Students Share Their Coronavirus Diaries: ‘I’m Really Missing School’ (Video)

By Sarah Schwartz — May 19, 2020 1 min read

The coronavirus pandemic has reshaped the lives of school-aged children across the country. Some are keeping a record of what it was like to live through it.

In the early days of school shutdowns, a number of teachers asked their students to start daily journals—writing down the specifics of their days at home and their feelings about this new reality.

Education Week Video asked two groups of students who had been given this assignment—a 5th grade class in Springboro, Ohio, and a 7th grade class in Summerville, S.C.—to record themselves reading some of their entries.

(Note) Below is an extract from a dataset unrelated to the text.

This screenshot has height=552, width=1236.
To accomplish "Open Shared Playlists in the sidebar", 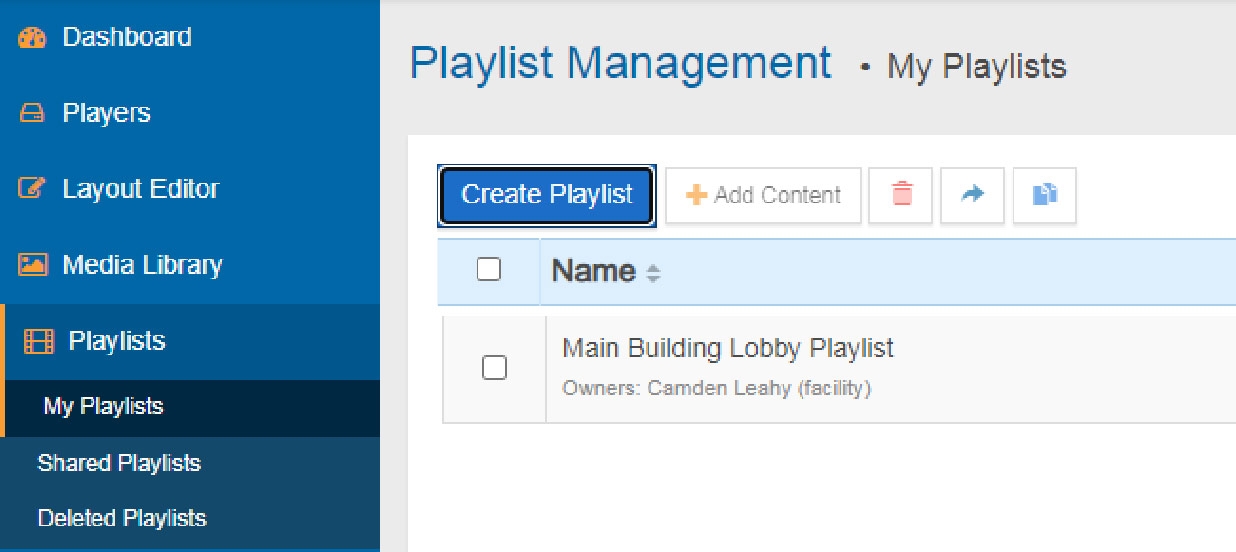I will click(x=119, y=464).
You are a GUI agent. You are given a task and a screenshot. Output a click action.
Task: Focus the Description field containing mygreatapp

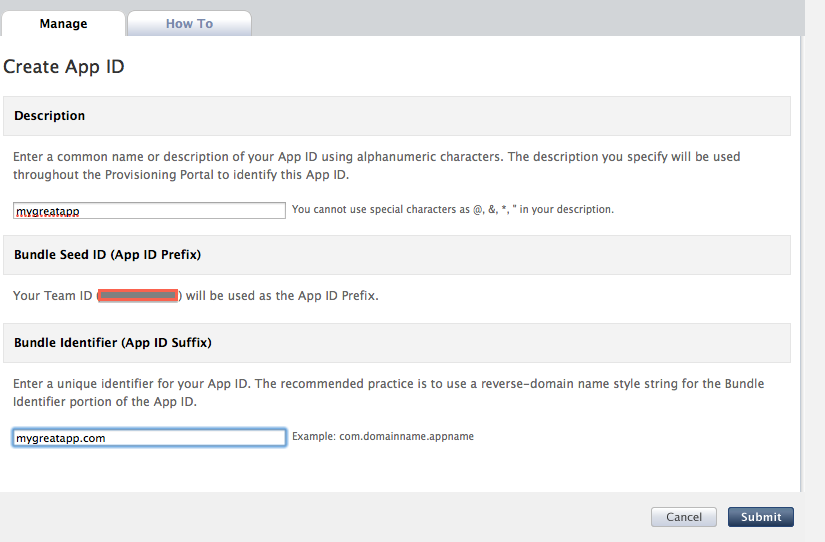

The journals highlight the strangeness of the past few months.

Life in quarantine isn’t all bad: Students write about getting to sleep in, or rollerblading around the neighborhood on beautiful sunny days. But there are also missed milestones and celebrations, and extra precautions taken as family members have to continue working.

“I really miss being in school. Which is weird to hear a kid say, who’s in school,” Kaylie Tonzola, a 7th grader in Summerville, S.C., wrote in one entry.

Emily Richley, the 5th grade teacher in Ohio, started the project in her class as a way to document a historic moment. But it’s turned into a way for students to process their emotions, too.

“I think that keeping this community and family feeling of a classroom is important, because they are scared,” Richley told Education Week last month.

The journals are also a way to stay connected to students, and make sure they’re safe and healthy, said Pren Woods, the 7th grade teacher in South Carolina.

“When a kid says, ‘My mom doesn’t have a job and there are four of us, and she’s alone and I’m worried.’ That’s somebody I want to pick up the phone and call, and somebody’s mom I want to email,” he said.

A version of this news article first appeared in the Teaching Now blog.